La conduite à tenir thérapeutique :

 

Il faut savoir que la guérison sensorielle et le plus souvent motrice est impossible, le meilleur espoir reposant sur une microtropie avec une union binoculaire qui pourrait améliorer la stabilité dans le temps. Une instabilité oculo-motrice est toujours possible.

 

En effet l'origine de ce syndrome provient d'anomalies de développement des vergences toniques et accommodatives de la fusion entraînant des anomalies majeures du développement oculo-moteur.

 

La correction optique totale sera donc instituée mais classiquement le facteur accommodatif est peu important.

 

On vérifie bien l'alternance de fixation sinon une occlusion alternée est la meilleure méthode permettant éventuellement des exercices d'abduction.

 

 

Les protocoles chirurgicaux seront le plus souvent une intervention bilatérale visant à supprimer l'excès d'adduction de l'œil fixateur.

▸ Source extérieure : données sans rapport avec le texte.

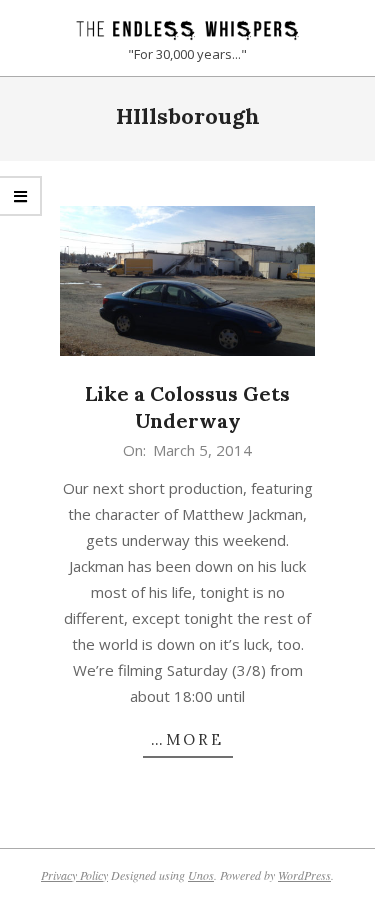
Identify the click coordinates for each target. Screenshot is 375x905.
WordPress (304, 875)
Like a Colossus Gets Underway (187, 407)
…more (187, 739)
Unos (201, 875)
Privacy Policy (74, 875)
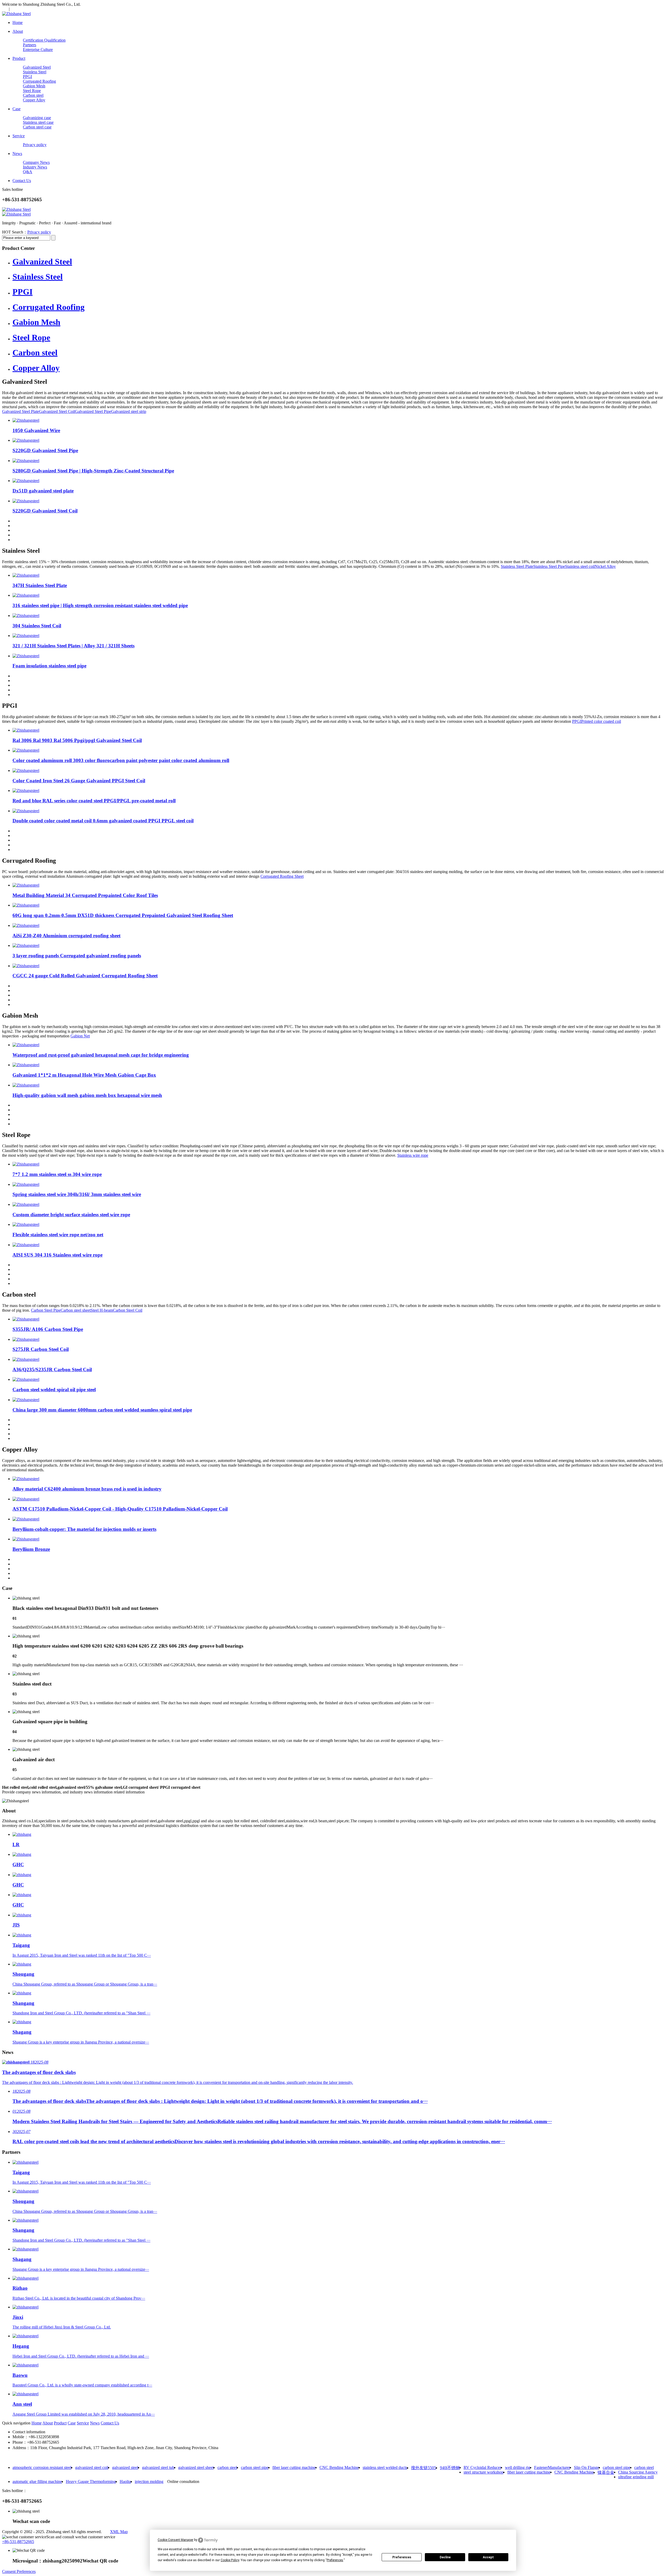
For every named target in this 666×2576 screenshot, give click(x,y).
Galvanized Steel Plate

La part dynamique du strabisme pourra être traitée par la Faden opération et la chirurgie conventionnelle à type de recul résection pour traiter la part anatomique ou statique.

 

Le signe de l'anesthésie et le test d'élongation musculaire sont les compléments indispensables du bilan pré-opératoire pour réaliser et décider de la quantité du geste chirurgical.

 

Le moment de la chirurgie :

 

Théoriquement une intervention la plus précoce possible devrait permettre de reprendre un développement visuel sub normal et espérer limiter les conséquences sensorielles et motrices de ce syndrome.

 

On parle donc d'intervention précoce si celle-ci est réalisée avant l'âge de 2 ans et différée après l'âge de 2 ans.

 

Le choix est difficile et les différentes études randomisées n'ont pas réellement prouvé de différences et de bénéfices entre les deux.

 

Les injections de toxine botulique dans les droits médiaux en cas de fixation en adduction montrent des résultats encourageants à condition de réaliser des injections bilatérales et de commencer le traitement précocement, en tout cas avant 18 mois pour les premières injections.